The property is very remote. And by very remote I mean miles from the nearest “town” (i.e. dusty road with electricity and a few small shops), down endless dirt “roads” (and by roads I mean pitted dirt tracks like fire roads or trails) that don’t bother with bridges, so almost every stream and river must be forded (i.e. driven through to get across). The rainy season started a few weeks ago, and already the roads are eroding and undercutting at an alarming rate and the rivers are swelling past what is fordable, limiting our inland access. Luckily the organization’s truck can drive along the beach at low tide, so even when the roads and rivers become impassable, we won’t be cut off. I’m hoping to get a cell phone this weekend, which will make me slightly more communicative, but we only have internet access when we go to town, so don’t expect to hear from me often.

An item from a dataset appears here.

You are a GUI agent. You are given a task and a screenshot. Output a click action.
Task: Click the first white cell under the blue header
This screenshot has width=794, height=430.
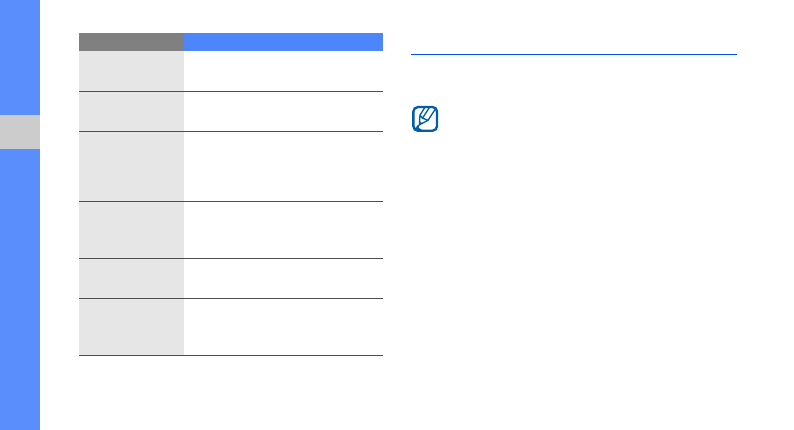tap(283, 71)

Naturally for such a remote property, the CIRENAS buildings are entirely off the grid, producing their own electricity by solar panels, pumping their own water from their own wells, treating their own sewage, growing a fair bit of their own food, composting the majority of their food trash, etc. This makes the lodgings themselves a model for environmental education, the main mission of the organization. Though they are quite lovely as is, one of the projects I will help with is to make the lodgings a little more comfortable for the average American guest by doing such things as adding screens to the windows, getting soap dishes (i.e. finding soap-dish-shaped shells), making lanterns to use instead of open candles, and the like, all in keeping with their self-sustaining model.

Despite the stunning setting, the people here are the real highlight so far. Caroline, my main contact here and supervisor, runs the place with her husband Tucker: Caroline is of English and American descent, though she was born and raised in Costa Rica, while Tucker is a New Hampshire man through and though. Their assistant, Annette, comes by almost every day to help lead the workshops: she is 100% Costa Rican, and highly educated in environmental sciences. They are all absolutely lovely, kind and calm and competent and hard-working. As Tucker has been traveling the last few days, I’ve been especially getting to know Caroline, in that condensed way that living and working with someone 24/7 in a remote area can do: shopping together and cooking for one another and coming up with meal plans, sharing a bedroom (temporarily), staying up late talking, working quietly side by side on our computers, stress from bugs (which are eating us alive) and corresponding lack of sleep, trying to manage 14 college students together, breaking into their truck together when the keys got locked in, tensely judging whether the swollen river was indeed fordable, determining if their sweet dog Kia injured herself when she fell from the truck (she’s fine), enjoying a quiet hour away and splitting our meals at a surprisingly nice air-conditioned cafĂ© in the nearest town, and a million other things that I’ve never done with friends I’ve known for ten times as long. It is a strange intimacy, and one that would fail either in its professional or personal dimensions with 98% of the people in the world who are less lovely than these kind folks. I hope the amiable easy relationships between us continues to function throughout the summer.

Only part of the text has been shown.